The excess in free fatty acids found in the insulin-resistant
state is known to be directly toxic to hepatocytes.
Putative mechanisms include cell membrane disruption at high concentration,
mitochondrial dysfunction, toxin formation, and activation and inhibition of
key steps in the regulation of metabolism (Neuschwander-Tetri
and Caldwell 2003). Other
potential explanations for elevated transaminases in
insulin-resistant states include oxidant stress from reactive lipid peroxidation, peroxisomal
beta-oxidation, and recruited inflammatory cells. The insulin-resistant state
is also characterized by an increase in proinflammatory
cytokines such as tumor necrosis factor-α (TNF-α), which may also
contribute to hepatocellular injury. In preliminary
studies, an increased frequency of specific TNF-α-promoter polymorphism
was found in nonalcoholic steatohepatitis (NASH)

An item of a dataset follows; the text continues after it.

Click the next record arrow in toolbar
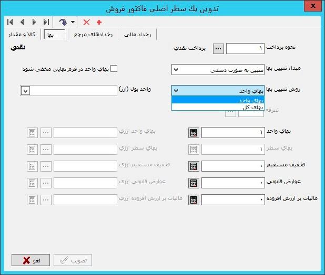Viewport: 325px width, 275px height. pyautogui.click(x=34, y=22)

patients, suggesting a possible genetic link or predisposition to fatty liver
found in insulin-resistant states (Grove, 1997)
The above theories all attribute elevated transaminitis
to direct hepatocyte injury. It is also hypothesized
that elevation in ALT, a gluconeogenic enzyme whose
gene transcription is suppressed by insulin, could indicate impairment in
insulin signaling rather than purely hepatocyte
injury (O'Brien and Granner 1991).
Individuals with type 2 diabetes have a higher incidence of liver
function test abnormalities than individuals who do not have diabetes. Mild
chronic elevations of transaminases often reflect
underlying insulin resistance. Elevation of transaminases
within three times the upper limits of normal is not a contraindication for
starting oral antidiabetic or lipid-modifying
therapy. In contrast, antidiabetic agents have
generally been shown to decrease alanine aminotransferase levels as tighter blood glucose levels are
achieved.
Liver function tests (LFTs) are commonly used in clinical practice
to screen for liver disease, monitor the progression of known disease, and
monitor the effects of potentially hepatotoxic drugs.
The most common LFTs include the serum aminotransferases
and alkaline phosphatase. Aminotransferases,
such as alanine aminotransferase
(ALT) and aspartate aminotransferase
(AST), measure the concentration of intracellular hepatic enzymes that have
leaked into the circulation and serve as a marker of hepatocyte
injury. Alkaline phosphatase (ALP), γ-glutamyl transpeptidase (GGT), act as markers of biliary function and cholestasis.
Chronic mild elevation of transaminases
are frequently found in type 2 diabetic patients.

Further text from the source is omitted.